● **ENTRIES SHOWN**:

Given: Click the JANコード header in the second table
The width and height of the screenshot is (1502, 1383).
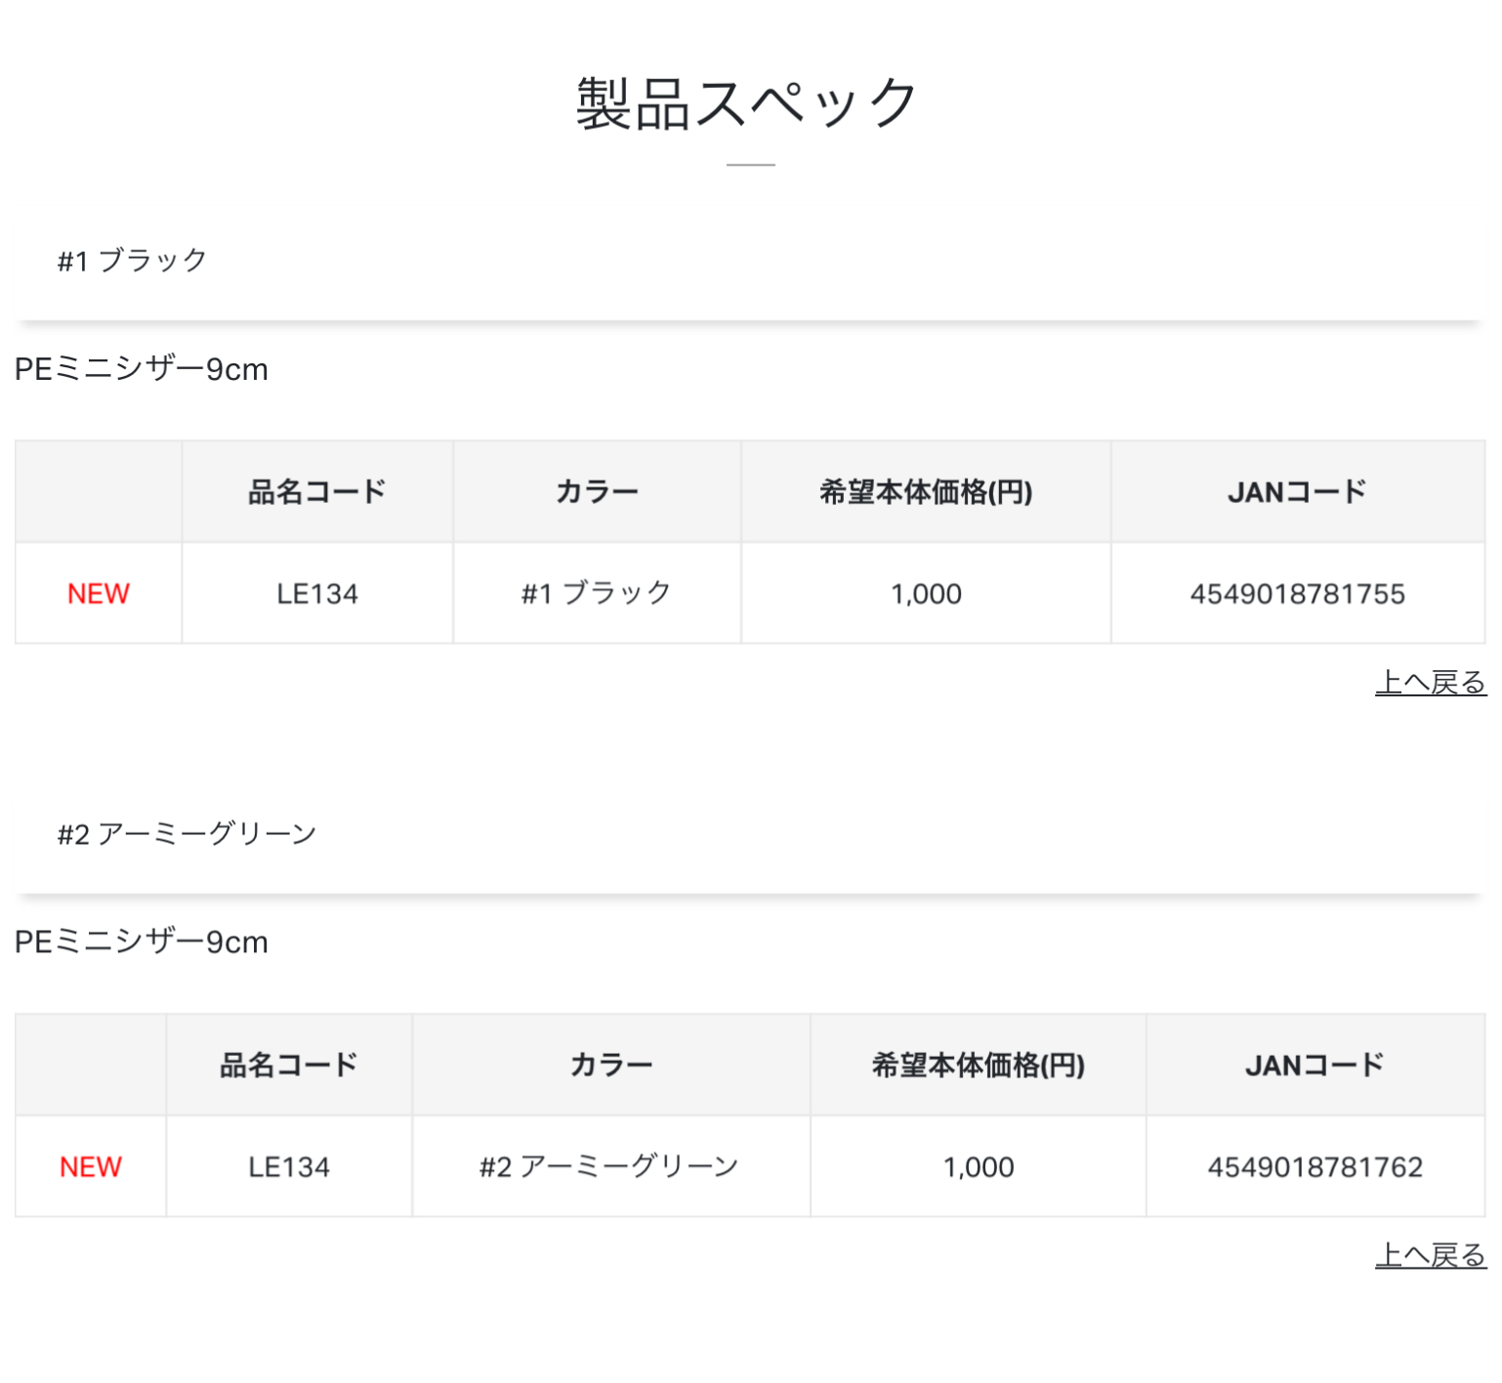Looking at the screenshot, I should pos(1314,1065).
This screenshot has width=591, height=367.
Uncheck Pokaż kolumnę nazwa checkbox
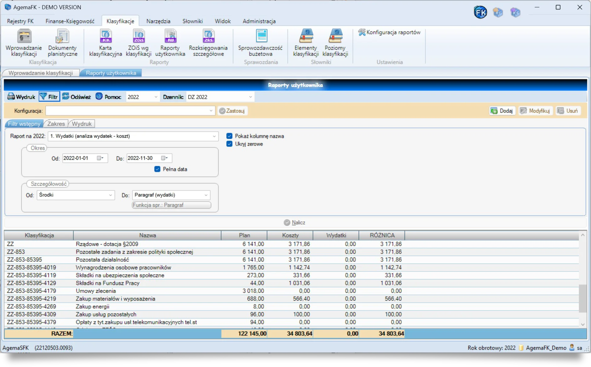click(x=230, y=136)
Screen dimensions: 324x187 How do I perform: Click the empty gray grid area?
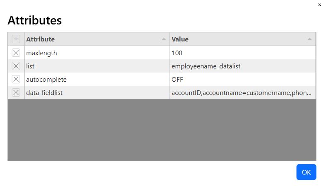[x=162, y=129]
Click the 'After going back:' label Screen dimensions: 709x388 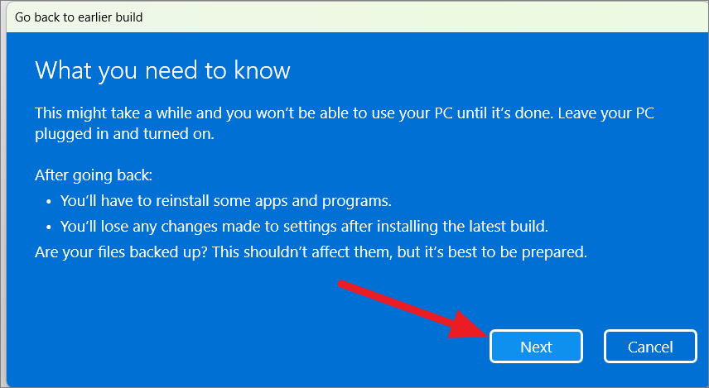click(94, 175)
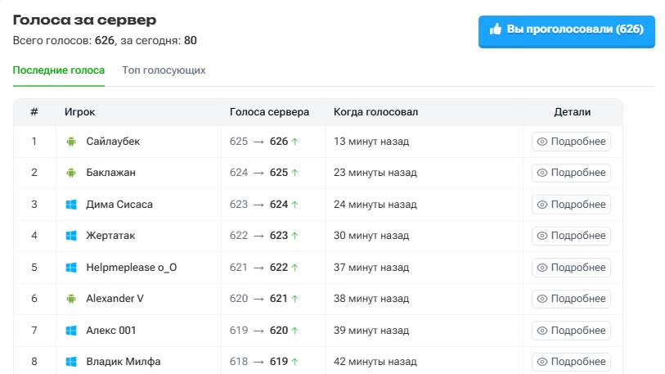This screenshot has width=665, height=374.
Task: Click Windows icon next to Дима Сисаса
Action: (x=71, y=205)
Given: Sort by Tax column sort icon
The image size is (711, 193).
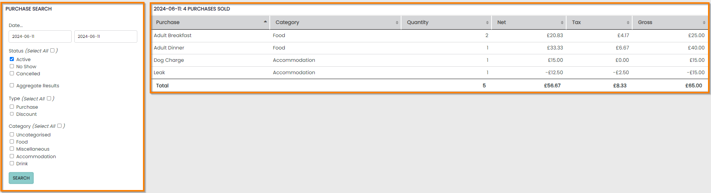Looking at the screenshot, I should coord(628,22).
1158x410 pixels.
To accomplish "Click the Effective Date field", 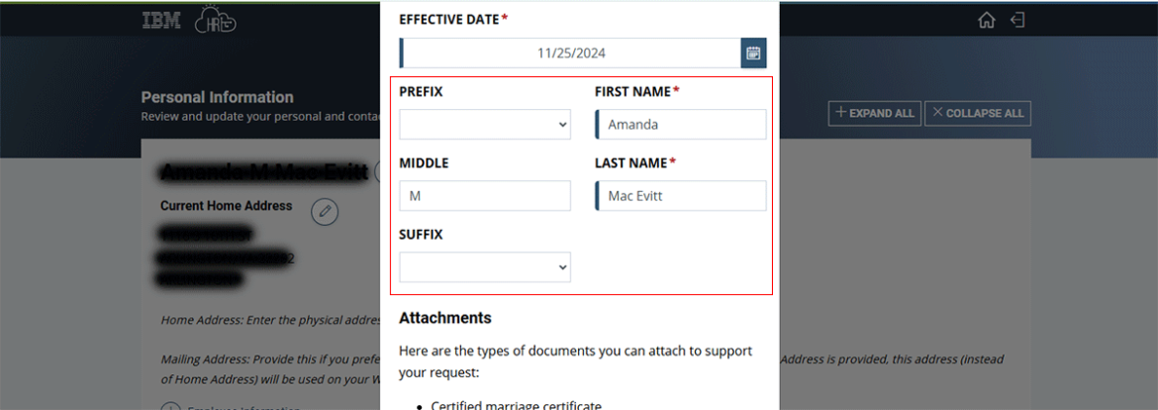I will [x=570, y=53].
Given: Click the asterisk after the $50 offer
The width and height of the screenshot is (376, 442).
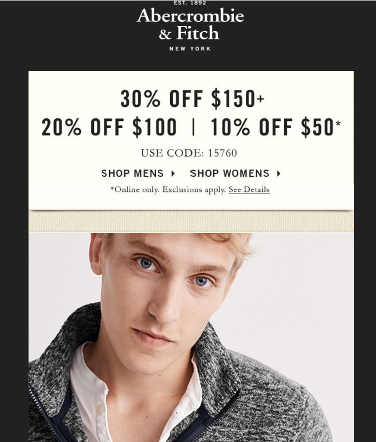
...
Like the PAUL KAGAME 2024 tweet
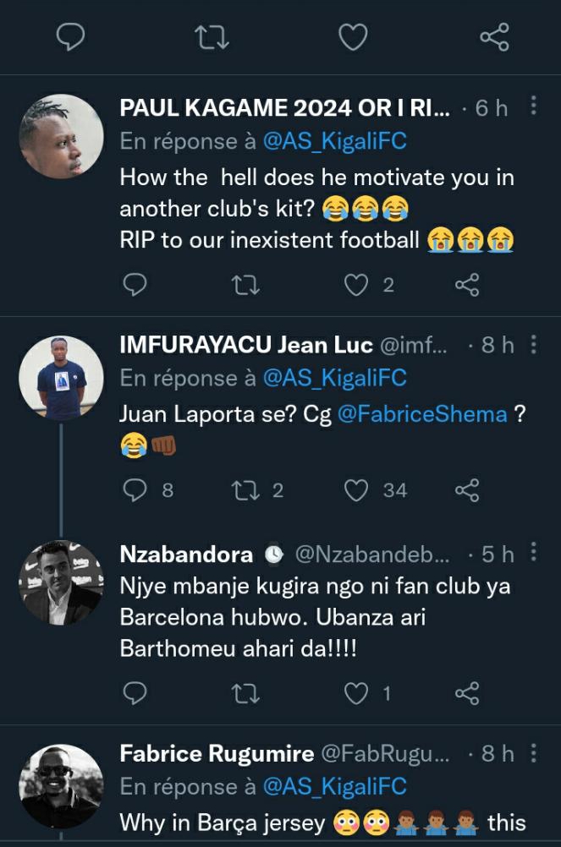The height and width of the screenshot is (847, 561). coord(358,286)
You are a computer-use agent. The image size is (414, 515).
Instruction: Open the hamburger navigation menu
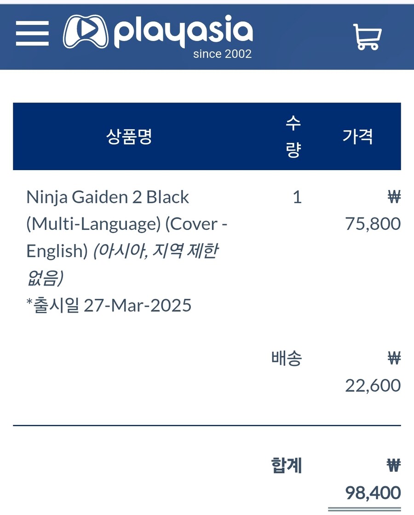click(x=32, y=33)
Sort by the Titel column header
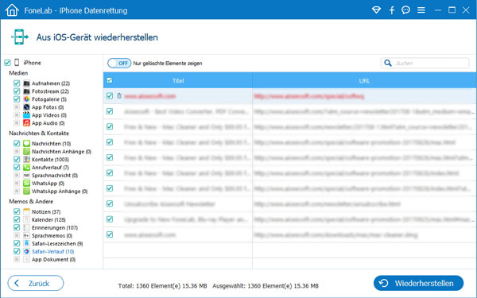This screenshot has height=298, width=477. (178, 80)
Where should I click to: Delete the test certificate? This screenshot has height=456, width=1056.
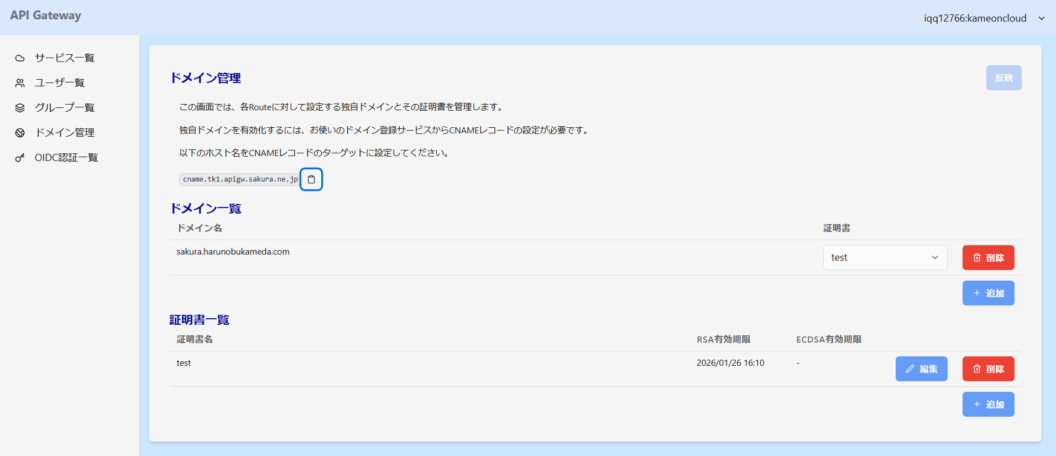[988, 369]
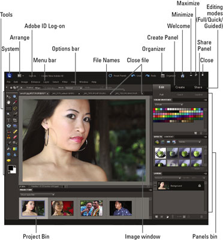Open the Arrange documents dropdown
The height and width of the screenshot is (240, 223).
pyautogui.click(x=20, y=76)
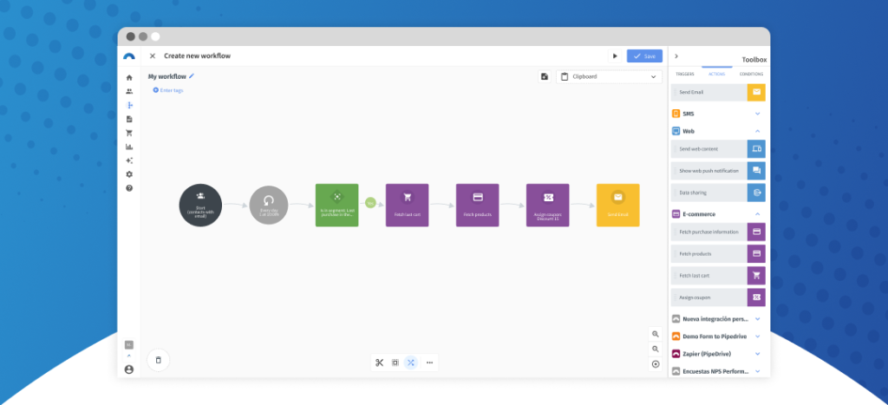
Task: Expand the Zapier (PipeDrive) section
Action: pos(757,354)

● **PROBLEM STATEMENT**: Where a line of the entries above holds the word "Given", return that line.

● **YOUR RESPONSE**:
Given: Click the JANコード header in the second table
Given: Sort by Tax column sort icon
Given: Click the asterisk after the $50 offer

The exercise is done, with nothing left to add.